Texto extraído »
━━━━━━━━━━━━━━━━
Algunos de mis
contactos de whatsapp han colgado en los últimos días una imagen del Corazón de
Jesús en su estado. El hecho de que una televisión pública (pagada por todos) hiciera burla de una imagen devocional ha suscitado en muchos creyentes el deseo de
mostrar en sus redes sociales el respeto que esta imagen les merece. No vale la
pena gastar un minuto en condenar conductas poco respetuosas. Probablemente ni
siquiera la presentadora en cuestión era consciente de ello; tal vez esto hay
que achacarlo al ‘todo vale y todo da lo mismo’ de la sociedad actual.
Sí que merece
la pena (no hay mal que por bien no venga), en cambio, escribir unas líneas
sobre la devoción al Sagrado Corazón de Jesús, que se extendió por todo el orbe
católico, y que modeló la espiritualidad de toda una época, introduciendo
ternura, dulzura, misericordia y compasión en los corazones de muchos creyentes,
precisamente porque el corazón de Jesús había sido ‘descubierto’ como un corazón tierno, dulce, misericordioso y
compasivo.
━━━━━━━━━━━━━━━━
Datos extraídos »
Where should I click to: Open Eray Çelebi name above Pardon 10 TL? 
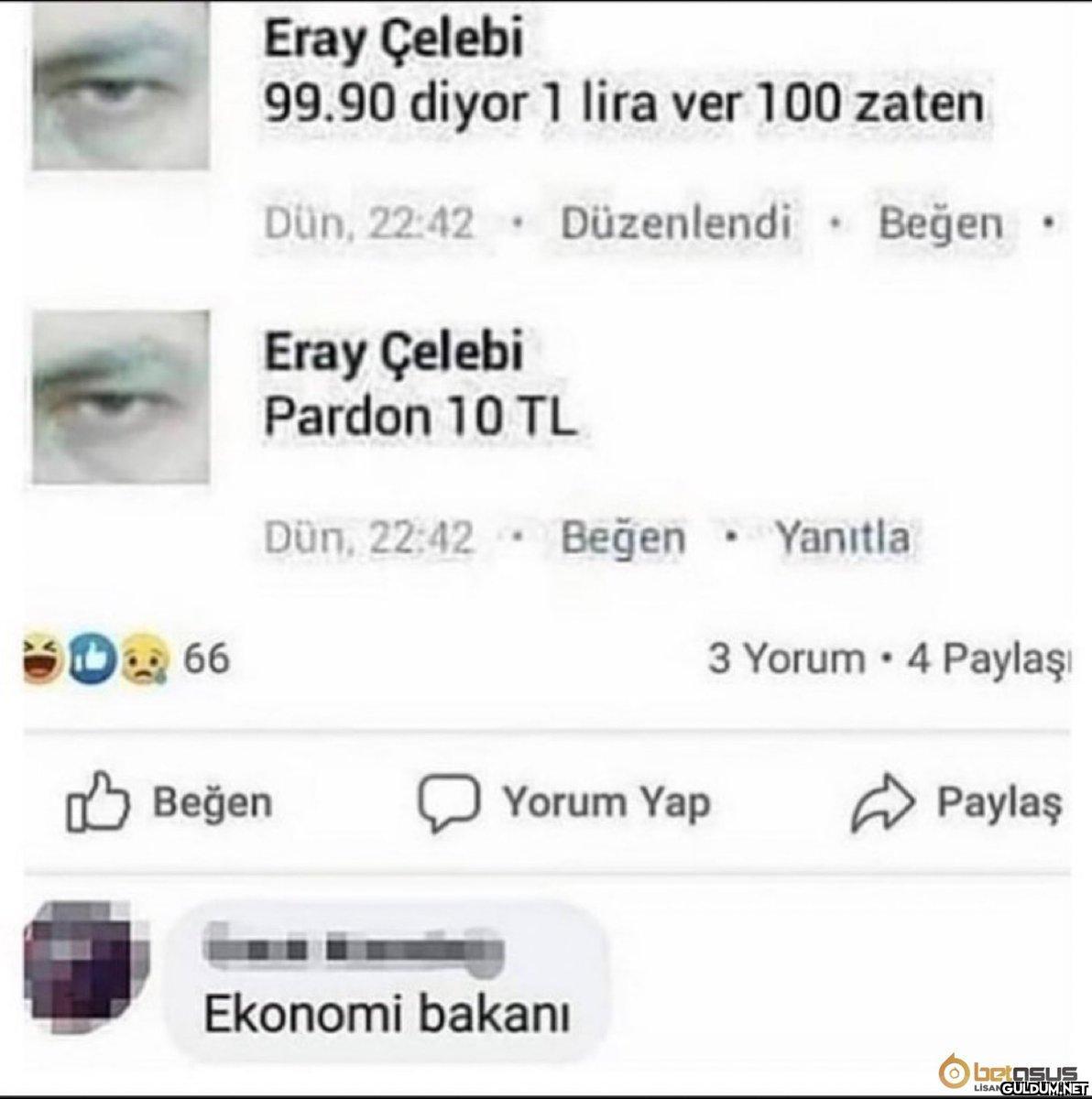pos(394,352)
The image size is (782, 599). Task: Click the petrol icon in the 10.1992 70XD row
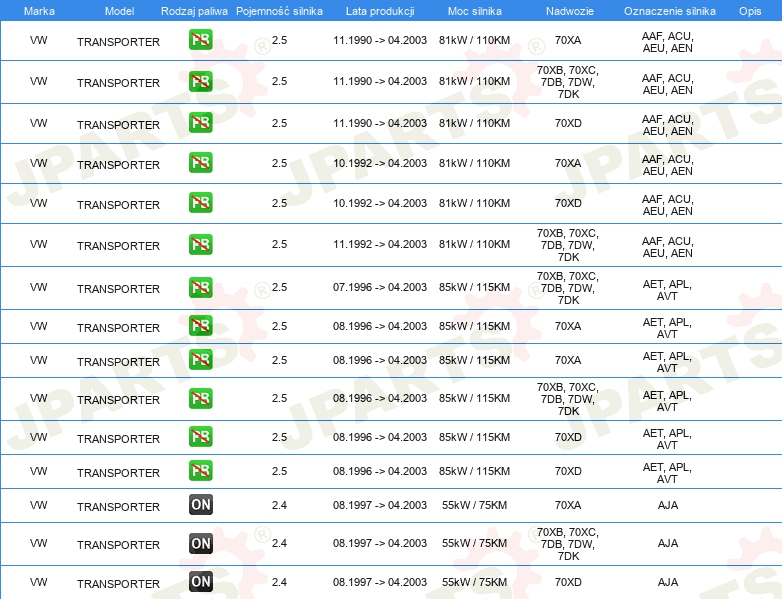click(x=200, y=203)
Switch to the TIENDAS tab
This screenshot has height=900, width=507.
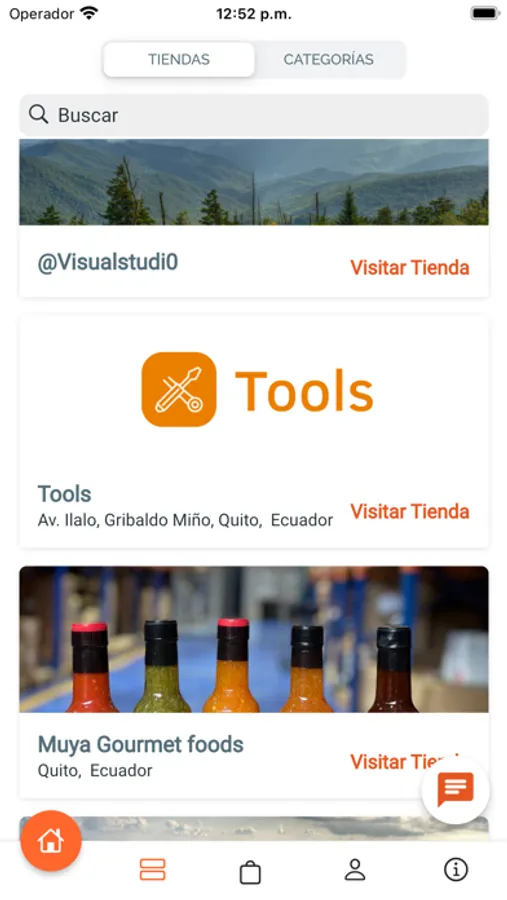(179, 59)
━━━━━━━━━━━━━━━━
Tarea requerida » Copia de nuevo el tramo del texto sobre el Corazón de Jesús que va desde "Algunos de mis" hasta "la sociedad actual." y cambia "presentadora" por "conductora".

El resultado »
Algunos de mis
contactos de whatsapp han colgado en los últimos días una imagen del Corazón de
Jesús en su estado. El hecho de que una televisión pública (pagada por todos) hiciera burla de una imagen devocional ha suscitado en muchos creyentes el deseo de
mostrar en sus redes sociales el respeto que esta imagen les merece. No vale la
pena gastar un minuto en condenar conductas poco respetuosas. Probablemente ni
siquiera la conductora en cuestión era consciente de ello; tal vez esto hay
que achacarlo al ‘todo vale y todo da lo mismo’ de la sociedad actual.